You have a few misunderstandings here that I'll try to clear up first of all:
DNA (nucleus) -> mRNA (nucleus and cytoplasm) -> protein (ribosomal complexes in cytoplasm)
So the DNA actually never sees the protein being synthesized by the ribosomes unless it contains a nuclear localization sequence and is in fact a DNA binding protein (most of these are transcription factors). The system that is involved in DNA repair is a bit different because it can not use a protein as a template, remember that most amino acids have multiple codons (tri-nucleotide sequences) that can code for it. So there can not be a literal translation from protein back to DNA in codeing. When DNA is repaired the DNA repair system uses the complementory strand as a template. DNA exists in a double helix with each strand complementary to the other. Recent evidence in humans suggest that infact both strands can be used to code very different protein and out system uses this as a way to sometimes store double the information in the same space. When the repair mechanism comes across damage in one strand it cuts out the damaged part and fills in the complementary nucleotides from the other strand, A=T C=G. This is the most basic form of DNA repair and is the method used with UV damage. Other types of DNA damage have other solutions many less efficient, sometimes the repair mechanism can't figure out which strand is damaged so it simply guesses and fixes one strand giving it a 50/50 shot. Frameshift mutations are a different beast all together. For those wondering a frameshift mutation occurs when there is an insertion or deletion of nucleotides in DNA which severely offsets the codeing. Basically every three nucleotides in a sequence codes a different amino acid so if you insert one you offset all the others afterwards. Example:
For the sequence: ACGGTATAGAAACCC
ACG GTA TAG AAA CCC are the codons that would be coding
If a insertion happened and you had: ACGGGTATAGAAACCC
You would now get:
ACG GGT ATA GAA ACC C so you can see how it can upset a lot of things really fast.

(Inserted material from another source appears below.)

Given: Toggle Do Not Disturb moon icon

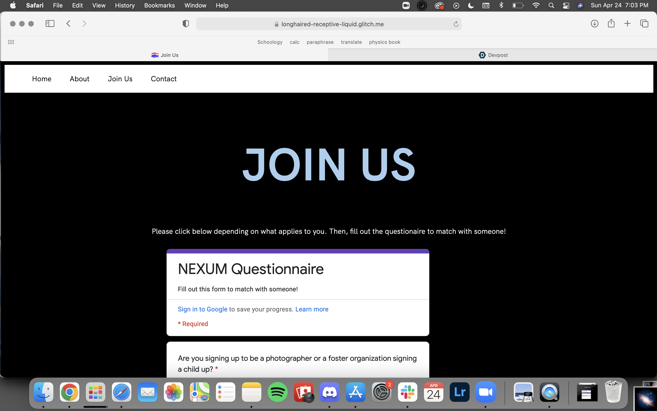Looking at the screenshot, I should (471, 5).

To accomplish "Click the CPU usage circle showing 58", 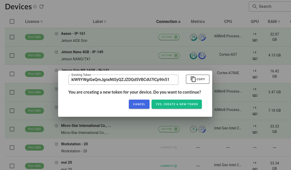I will pos(193,55).
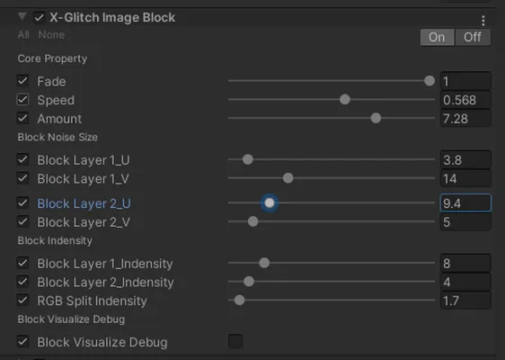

Now I'm sad to say I don't know 100% all the ways in which frame shifts are repaired I want to say a lot of them are just simply tolerated and if it kills the cell another is generated in its place. Remember that if the change isn't in your "seed" it’s not passed on to the next generation. I know one way in which the cell can repair it is by excision and it targets the area basically by finding the "lump" in the DNA that is caused by the addition of this nucleotide. So what it is targeting isn't so much an error in the sequence as an anomaly in the 3D structure of the DNA that is caused by trying to fit in that extra base into the code.
Now to actually answer your question. What you propose is possible but would be very very very very very very difficult and most likely would not give you all the information you need. In any given tissue not all genes are expressed so you can only isolate proteins which are expressed in the tissue that they have. I remember it being a leg bone so you would have none of the proteins that are specific to the heart, brain, liver, ect. Only the ones specific to the tissues present in the sample, I want to say they had a connective tissue like a lignin. It is possible that once isolated you could use protein sequencing (Edmond degradation would probably be the best shot) to identify the amino acids and from that you can guess what the sequence is but remember the amino acids rarely have just one codon that codes for them plus you would get absolutely no information about the promoter or other gene specific aspects that are very important for gene expression.